### SUPPLIED ENTRIES
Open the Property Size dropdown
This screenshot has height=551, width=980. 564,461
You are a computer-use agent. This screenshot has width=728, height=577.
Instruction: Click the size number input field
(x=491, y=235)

### PROBLEM STATEMENT
Exactly as written above, copy every line.

### ANSWER BELOW
Open the Property Size dropdown
This screenshot has height=551, width=980. 564,461
You are a computer-use agent. This screenshot has width=728, height=577.
Instruction: Click the size number input field
(x=491, y=235)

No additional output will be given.